Supplementary material-Supplemental_Material.xlsx (181.35 kB)
Supplementary Material for: Variations in determining actual orientations of segmented deep brain stimulation leads using the DiODe algorithm: a retrospective study across different lead designs and medical institutions
datasetposted on 2023-09-15, 12:59 authored by Henry K.R., Miulli M.M., Nuzov N.B., Nolt M.J., Rosenow J.M., Elahi B., Pilitsis J., Golestanirad L.

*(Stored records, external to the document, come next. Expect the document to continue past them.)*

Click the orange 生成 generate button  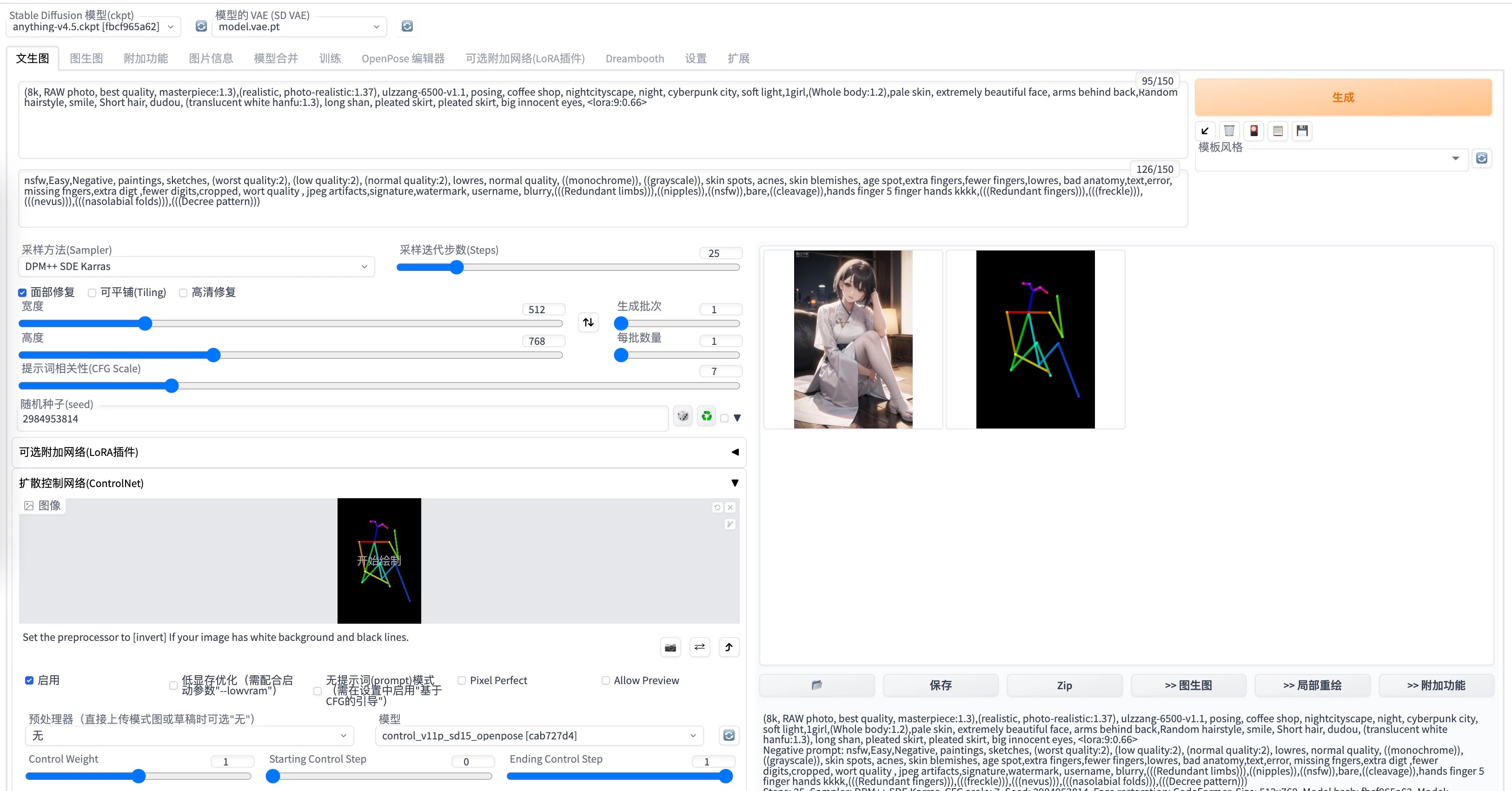coord(1342,97)
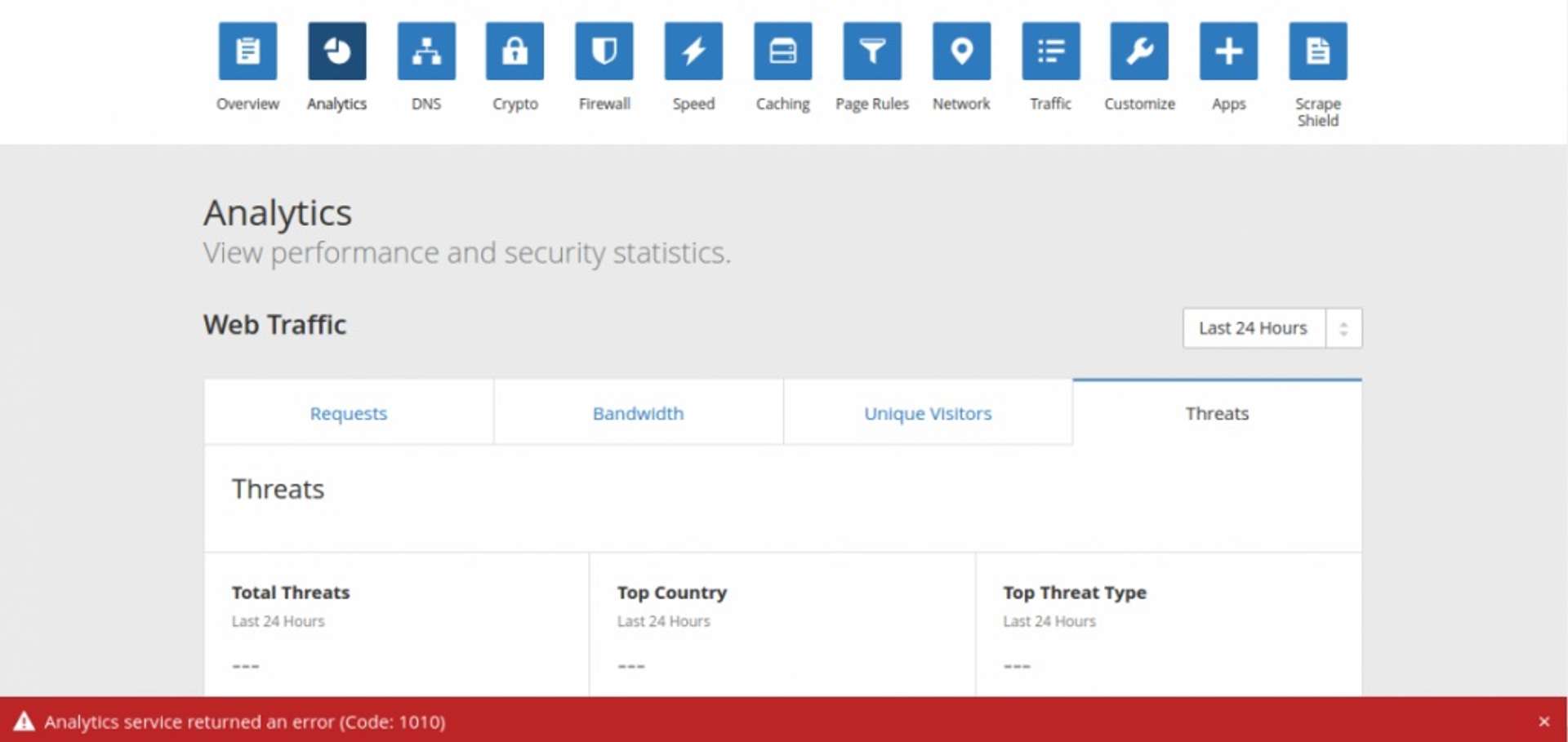This screenshot has height=742, width=1568.
Task: Click the Caching icon
Action: tap(782, 51)
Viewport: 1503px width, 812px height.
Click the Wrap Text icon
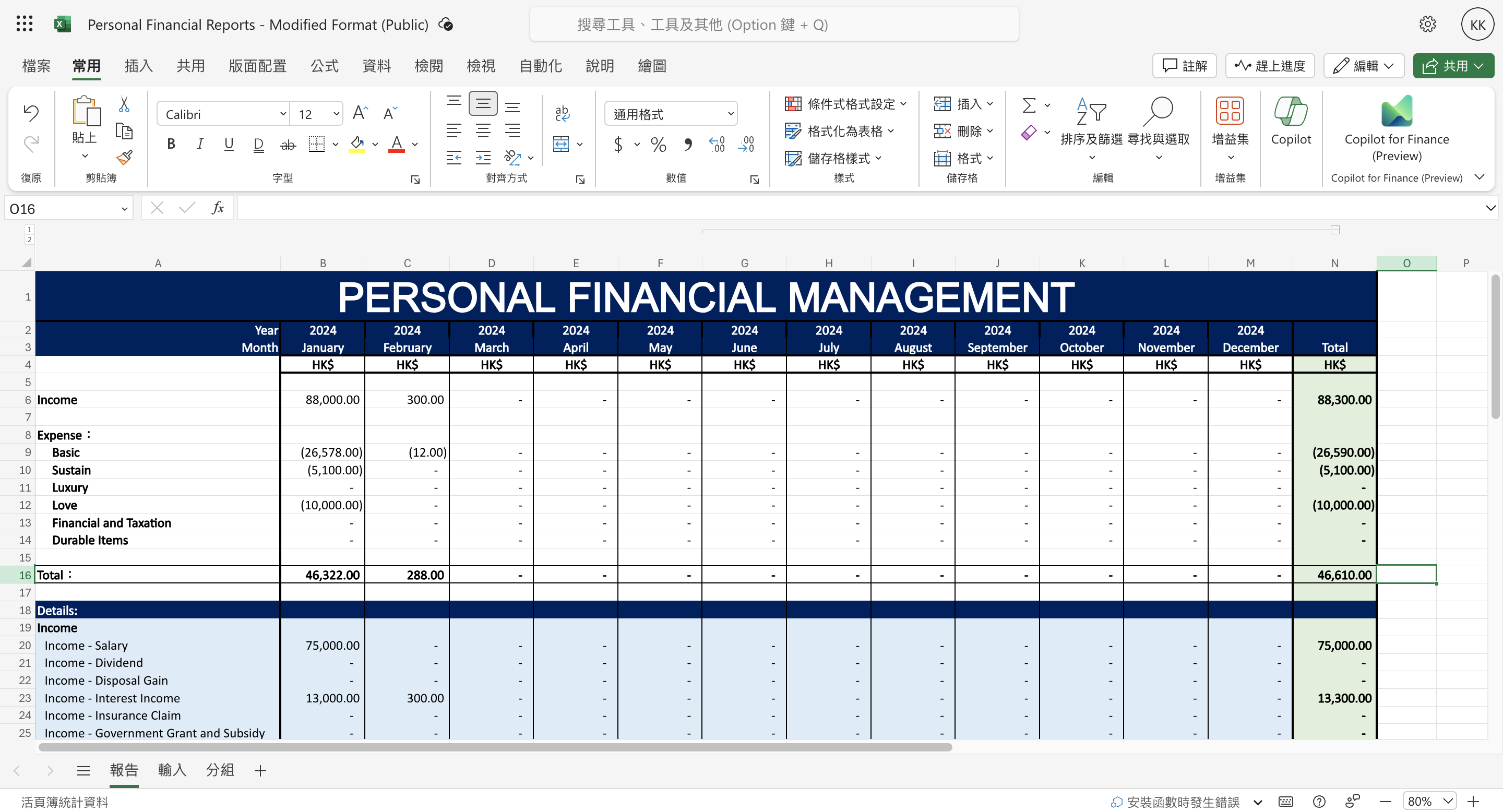(562, 113)
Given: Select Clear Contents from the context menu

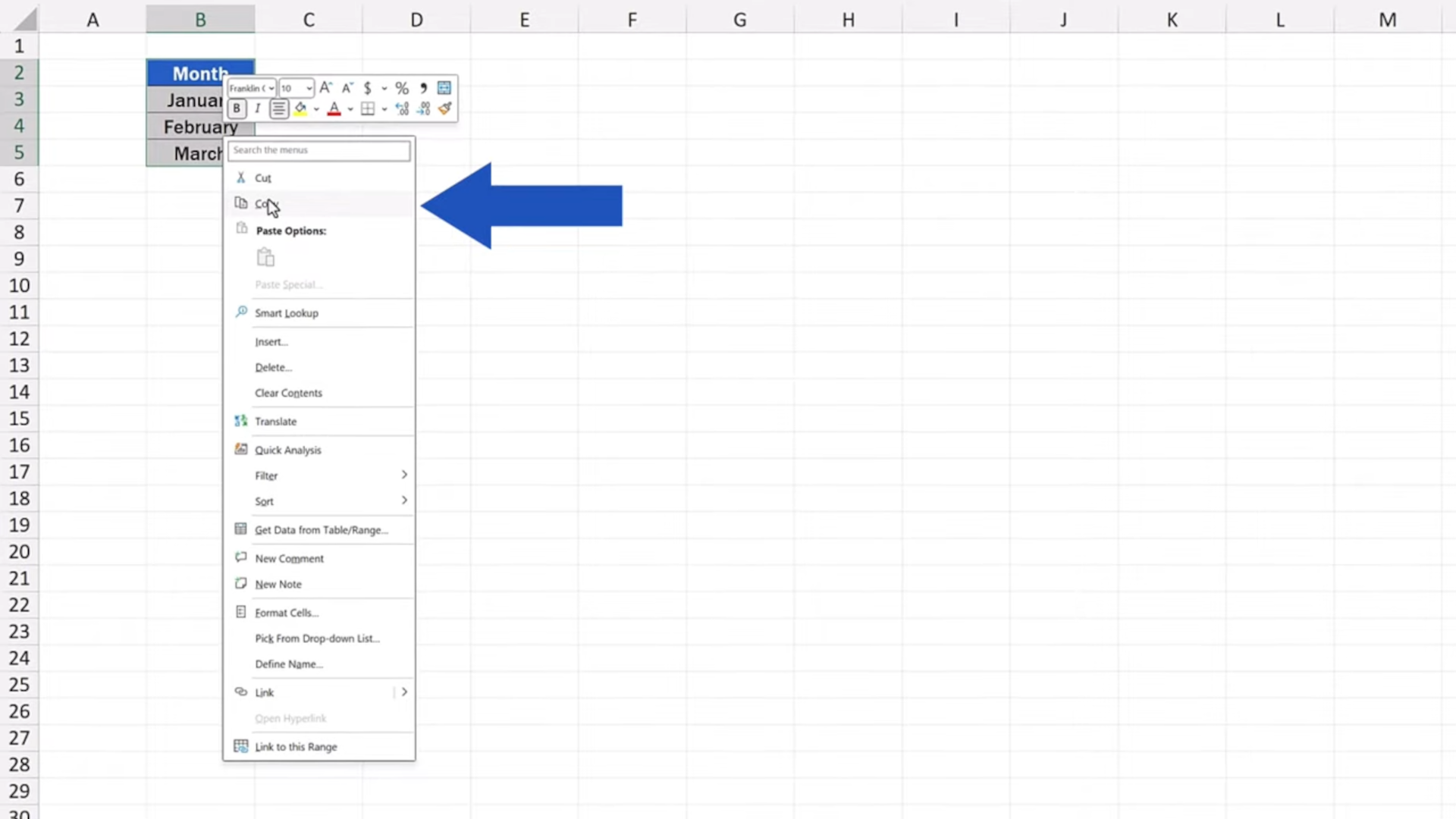Looking at the screenshot, I should point(288,393).
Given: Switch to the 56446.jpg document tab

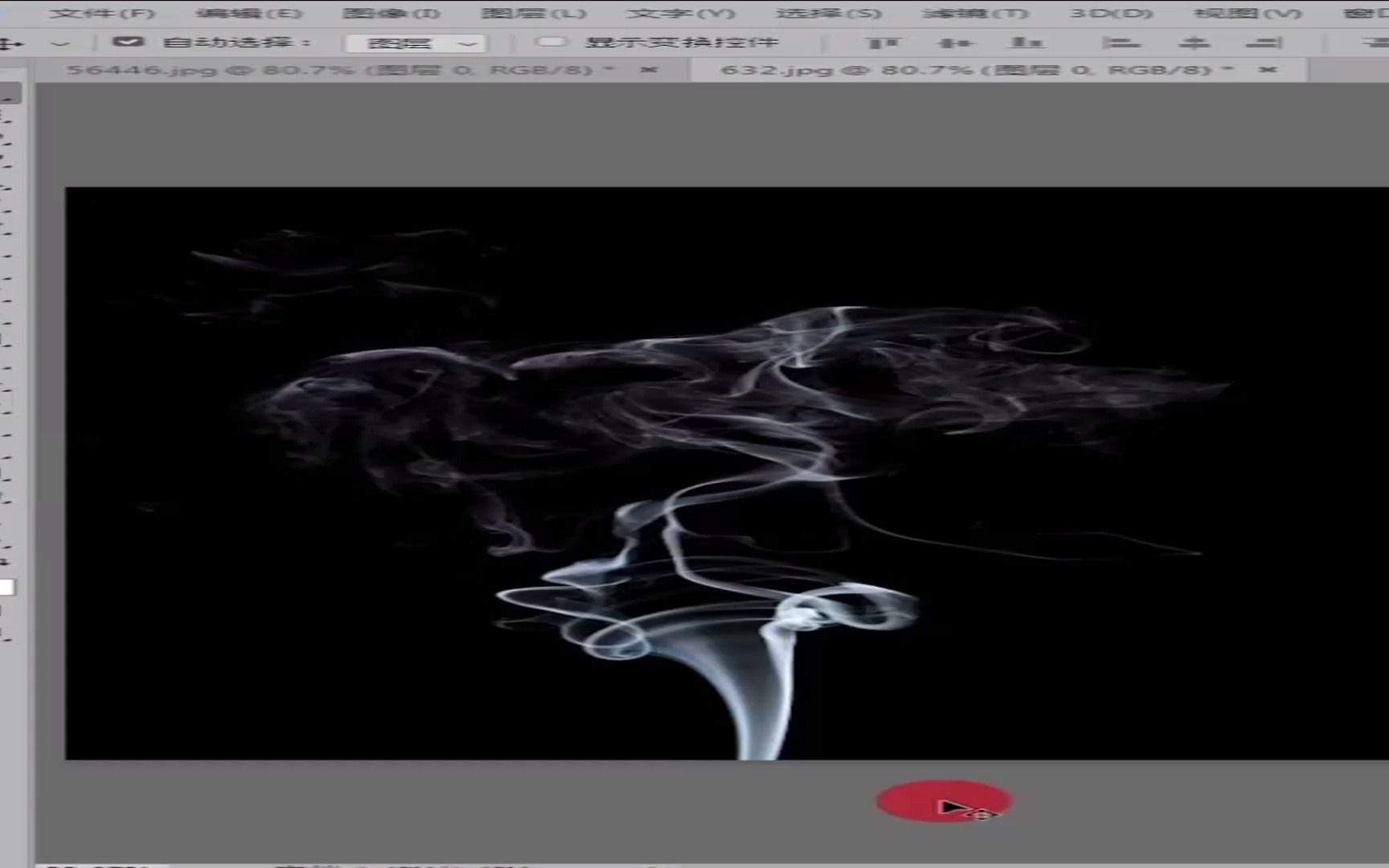Looking at the screenshot, I should click(322, 70).
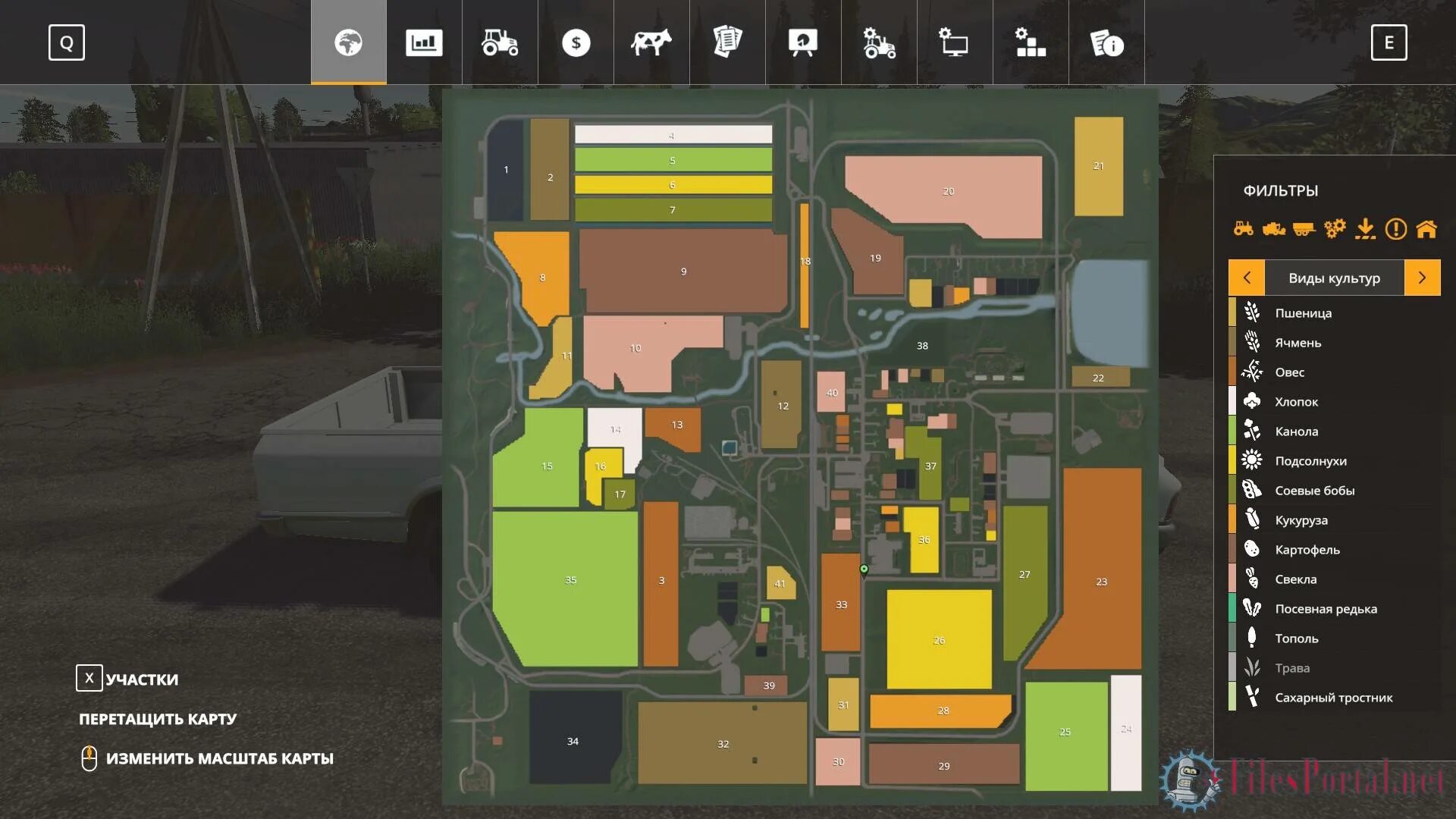Toggle Подсолнухи yellow crop legend entry
This screenshot has height=819, width=1456.
pos(1310,460)
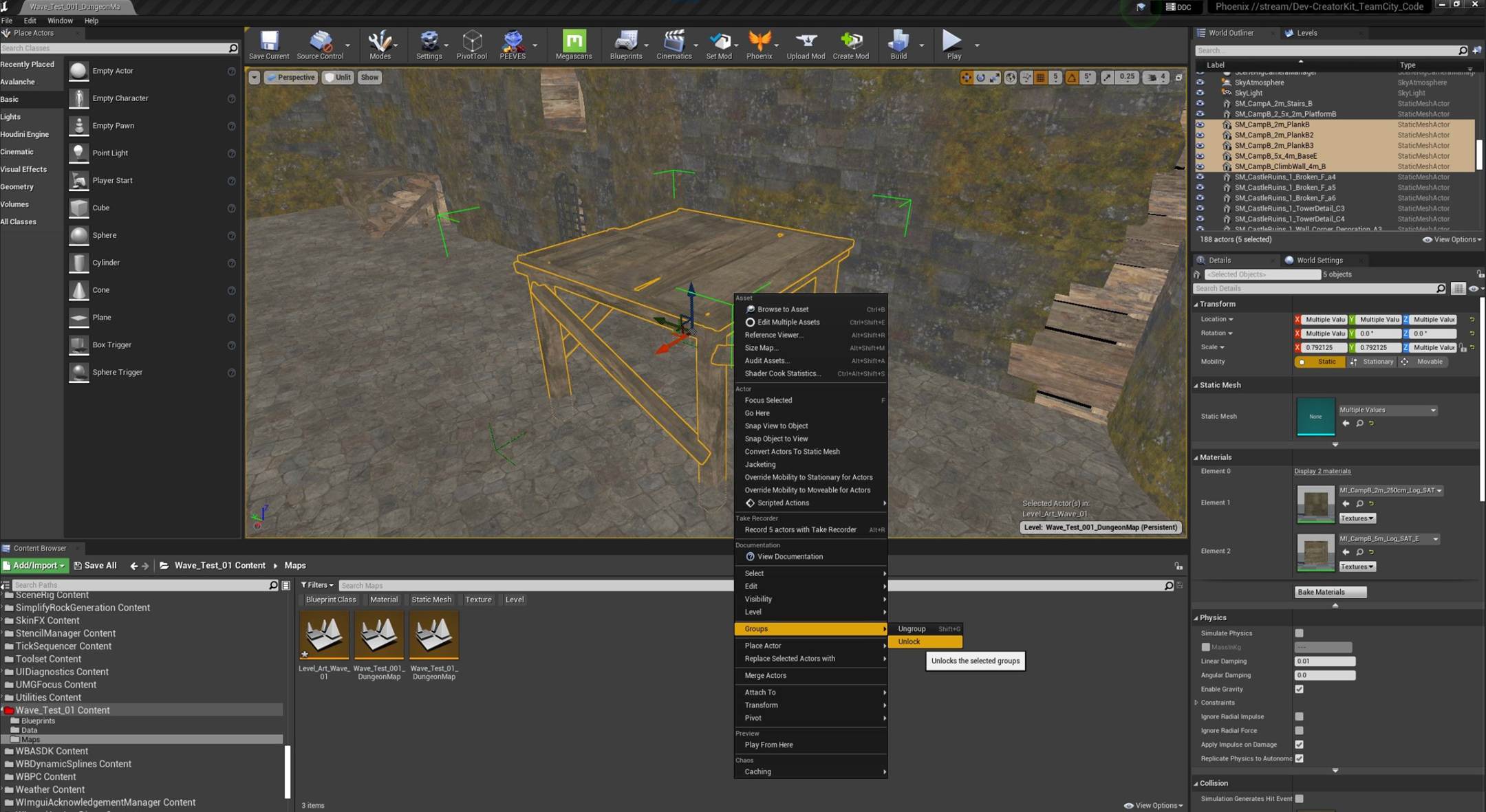
Task: Click the Bake Materials button
Action: pyautogui.click(x=1329, y=592)
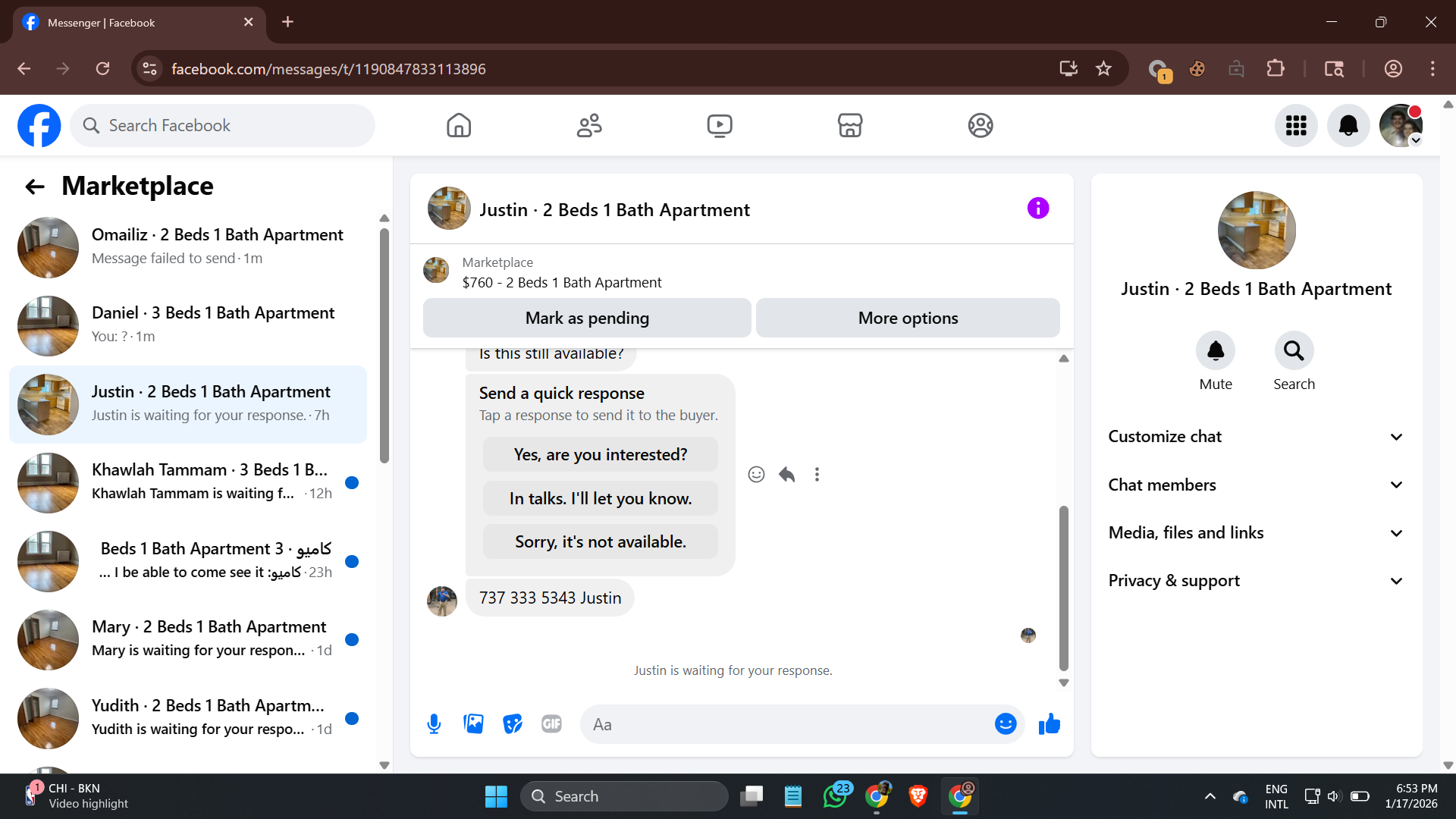
Task: Open the Watch video tab
Action: point(719,125)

Purpose: Directional deep brain stimulation (DBS) leads have become widely used in the past decade. Understanding the asymmetric stimulation provided by directional leads requires precise knowledge of the exact orientation of the lead in respect to its anatomical target. Recently, the DiODe algorithm was developed to automatically determine the orientation angle of leads from the artifact on postoperative computed tomography (CT) images. However, manual DiODe results are user-dependent. This study analyzed the extent of lead rotation as well as the user agreement of DiODe calculations across the two most common DBS systems, namely Boston Scientific’s Vercise and Abbott’s Infinity, and two independent medical institutions. Methods: Data from 104 patients who underwent an anterior-facing unilateral/bilateral directional DBS implantation at either Northwestern Memorial Hospital (NMH) or Albany Medical Center (AMC) were retrospectively analyzed. Actual orientations of the implanted leads were independently calculated by three individual users using the DiODe algorithm in Lead-DBS and patients’ postoperative CT images. Deviation from the intended orientation and user agreement were assessed. Results: All leads significantly deviated from the intended 0° orientation (p<0.001), regardless of DBS lead design (p<0.05) or institution (p<0.05). However, the Boston Scientific leads showed an implantation bias towards the left at both institutions (p=0.014 at NMH, p=0.029 at AMC). A difference of 10° between at least two users occurred in 28% (NMH) and 39% (AMC) of all Boston Scientific and 76% (NMH) and 53% (AMC) of all Abbott leads. Conclusion: Our results show that there is a significant lead rotation from the intended surgical orientation across both DBS systems and both medical institutions, however, a bias towards a single direction was only seen in Boston Scientific leads. Additionally, these results raise questions into the user error that occurs when manually refining the orientation angles calculated with DiODe.